I started a blog recently too:
http://joy-lea.blogspot.com/ if you want to see kind of what I've done so far in school. Mostly hi-poly modeling/texturing for stills, no game stuff yet. I've also done some freelance modeling and I'm interning at the school's studio making assets for the next short.
So uhh... mostly what I've been struggling with is figuring out exactly what I should make. I want to make assets, and show them in Unreal (I have a just enough experience in this to know how to import in a model from Maya). Should I do a bunch of different assets? Should I shoot for an entire cohesive environment? I guess that's mostly what I see from other people here haha but level design isn't a strong point of mine.
The other night I made a couple things just to make something, kind of sketched a couple things out and built them hi-poly. I had this idea in my head of a hi-techie Pokemon Center.
Big chunky shapes! I wanted to keep the proportions kind of close to what they had in the games. I don't really design stuff often; mostly at Gnomon we're tasked to match concepts. It's also different for me to think of making things that can/have to repeat... haha.
As my time gets shorter and shorter I have to make the right decisions.

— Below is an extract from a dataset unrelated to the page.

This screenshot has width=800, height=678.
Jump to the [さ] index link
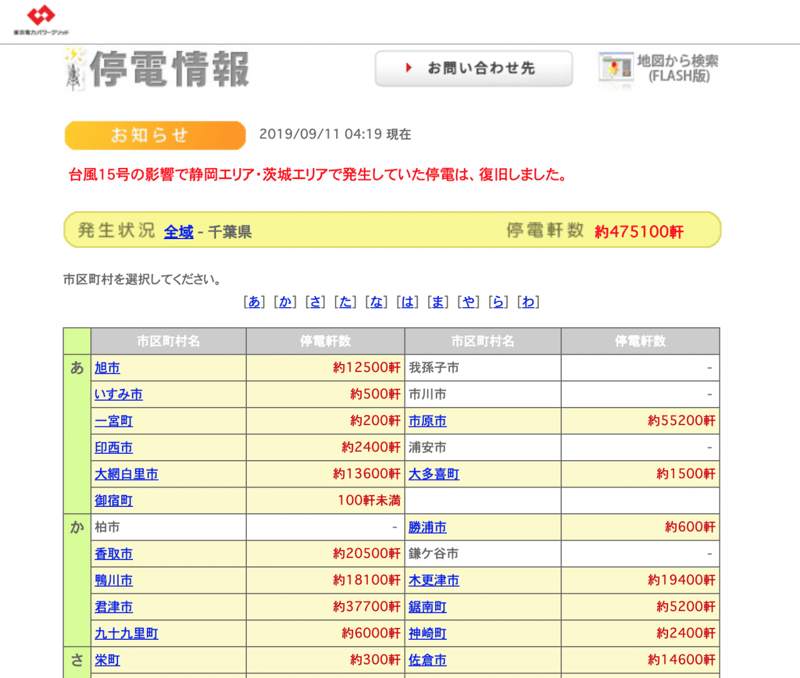coord(315,302)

I do have like 50hrs a week that I can dedicate to this stuff, and I work pretty fast, so I have the time potential to do a LOT. I would appreciate any kind of criticisms or advice that you can give me, towards this project or even for future projects I should do.
Thanks so much!
Replies
Personally I wouldn't just do a bunch of random assets, I would decide on a small scene that contains a bunch of assets so that when you're finished with them you can showcase everything in a small cohesive scene. If you're having trouble coming up with something you want to work on, just spend some time looking at tons of concept art and see if something catches your eye, and then do your best to recreate it in 3d.
If you want to be an environment artist, do environments.
A quality, complete and cohesive environment is always more impressive than a bunch of random individual assets. It shows you've got the skills to not just make cool props, but that you can construct a scene (it doesn't have to be huge) and put all the pieces together and have it all running in a game engine.
Spend some time, look around for a good concept that you can work off of. Start your planning and go art shit up.